Читаем Роман в письмах. В 2 томах. Том 1. 1939-1942 полностью

О, я знаю, мы могли бы много-много сказать друг-другу, и все понять… — но надо быть и благоразумным и покоряться требованиям жизни. Как говорил один татарин в Крыму: «тяни твои ножки, пока твое одеяло длинен будет». Так-с. Кстати, Вы читали мое «Под горами»68 — очень давнее… Есть в немецком издании, — называется «Ли-и-бе ин дер Крим», издание Университетской библиотеки. Реклама. Подлинник вряд ли найдется, у меня один экземпляр, авторский. Итальянцы еще издали69, — европейцы любят «экзотику». Там много еще юного-меня, хотя я писал эту вещь не юным уже, а молодым, но до 10-го года, помнится, до «Человека из ресторана». Там — юная любовь, «татарская». Видите, какой я смелый был? Правда, чтобы писать это, я проглядел десяток томов «Энциклопедии Крыма», изучал Коран и татарский фольклор, — но все же это, пожалуй, не истинная картина, а приличная олеография. Теперь мне смешно вспомнить, но писалось с горячей искренностью. Я начал, было, недавно, рассказ — «Дар чудесный» — и бросил: очень больно. Вспомнились дни счастья, молодость наша, наша поездка70, в первый раз в жизни в горы, пикник, родники, собачка, моя Оля, мой Олёк, амазонкой, впервые севшая в дамское седло, но — как! Были удивлены татары-наездники. Наследственность71 сказалась! Сперва, перед посадкой, татарин говорил ей: «Сыди, как свэчка… лошадь умней тэбя!» А потом — «зачим обманул — не ездил! сами лучши амазан, много ездил… плут ты, синие глаза…» И не стал писать… больно. А какая тема! Открылось — человек владеет таким чудесным даром — носить в себе чудесный аппарат — воображение… Я и сейчас слышу, как собачка хрустит головкой тараньки, под камнем, на вершине Чатыр-Дага72… я слышу аромат от шашлыка, вижу бессмертные глаза… — доселе! Мог бы написать все, в два-три дня, и вряд ли напишу.
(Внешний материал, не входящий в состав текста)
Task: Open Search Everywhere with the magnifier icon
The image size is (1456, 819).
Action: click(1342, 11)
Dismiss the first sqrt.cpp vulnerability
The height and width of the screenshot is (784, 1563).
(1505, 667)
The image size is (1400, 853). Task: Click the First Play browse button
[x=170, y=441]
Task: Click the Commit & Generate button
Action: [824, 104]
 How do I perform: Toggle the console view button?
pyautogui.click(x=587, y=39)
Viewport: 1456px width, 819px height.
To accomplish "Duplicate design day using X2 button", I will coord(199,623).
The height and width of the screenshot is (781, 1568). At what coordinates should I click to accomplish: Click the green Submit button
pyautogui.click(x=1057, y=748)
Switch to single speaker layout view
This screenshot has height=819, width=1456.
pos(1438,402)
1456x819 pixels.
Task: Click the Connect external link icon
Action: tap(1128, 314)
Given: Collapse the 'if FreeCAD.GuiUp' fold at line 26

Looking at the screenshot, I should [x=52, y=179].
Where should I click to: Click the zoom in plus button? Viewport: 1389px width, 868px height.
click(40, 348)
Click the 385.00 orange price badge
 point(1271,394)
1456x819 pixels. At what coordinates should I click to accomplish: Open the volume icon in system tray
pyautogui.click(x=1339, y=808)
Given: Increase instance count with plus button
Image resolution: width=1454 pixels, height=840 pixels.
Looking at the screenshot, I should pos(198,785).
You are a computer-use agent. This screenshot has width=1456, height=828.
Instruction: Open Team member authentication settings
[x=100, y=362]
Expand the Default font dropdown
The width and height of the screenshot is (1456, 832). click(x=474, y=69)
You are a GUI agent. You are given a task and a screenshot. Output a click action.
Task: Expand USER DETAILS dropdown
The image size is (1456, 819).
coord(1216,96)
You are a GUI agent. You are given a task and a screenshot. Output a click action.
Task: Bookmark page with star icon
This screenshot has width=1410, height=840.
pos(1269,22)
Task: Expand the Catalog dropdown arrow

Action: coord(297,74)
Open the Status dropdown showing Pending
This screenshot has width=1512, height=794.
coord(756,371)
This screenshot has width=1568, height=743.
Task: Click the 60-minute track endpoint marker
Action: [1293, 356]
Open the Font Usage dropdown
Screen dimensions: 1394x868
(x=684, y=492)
Ну, до свиданья, милый друг, ласковость родная… до свидания в письме.

Да, Вы говорите, что Вы кажетесь себе ничтожной! Бросьте. Вы знаете, что все мы «куплены дорогою ценой»73 (Ап. Павел). Как же можете говорить?! Я-то Вашу «цену» знаю, но не стану писать об этом. Скромница Вы — вот и все, что пока скажу. Иначе взволнуют Вас мои оценки. Как Ваше здоровье? — Напишите. Как Ваша мама? Надеюсь, все хорошо. Самое мое острое желание, чтобы Вы были спокойны. Почему так? Ну — потому что я тогда покоен. Видите, какой я себялюбец! Целую Вашу руку, милый, хороший друг. Жду Вашего образа, — оживлю его воображением — вот Вы и близко. Ваш Ив. Шмелев

[Почтительно кланяюсь] Вашей маме.


26

О. А. Бредиус-Субботина — И. С. Шмелеву


16 июня 1941

Дорогой, милый Иван Сергеевич!

Не могла, не хотела сразу отвечать Вам на Ваше такое милое мне письмо. Не хотела слишком скоро прервать праздник, предвкушение радости беседы с Вами. Я ежедневно мысленно говорила с Вами, наполняла целый день общением с Вами и чувствовала, что, написав письмо, поставлю как бы точку. Но все же сегодня я не могла дольше и молчать, и вот пишу полная радостными мыслями о Вас. В Духов День74 я так много думала о Вас, т. к. вспоминала, как 2 года тому назад (тогда это не был Духов день)[31] я решила писать Вам в первый раз. Ах, если бы Вы знали, как я писала и что это был за день! Искренней не могла я быть больше, чем тогда, и говорило у меня само сердце. И потому, м. б., и Вам это сразу почувствовалось. Много я тогда переживала…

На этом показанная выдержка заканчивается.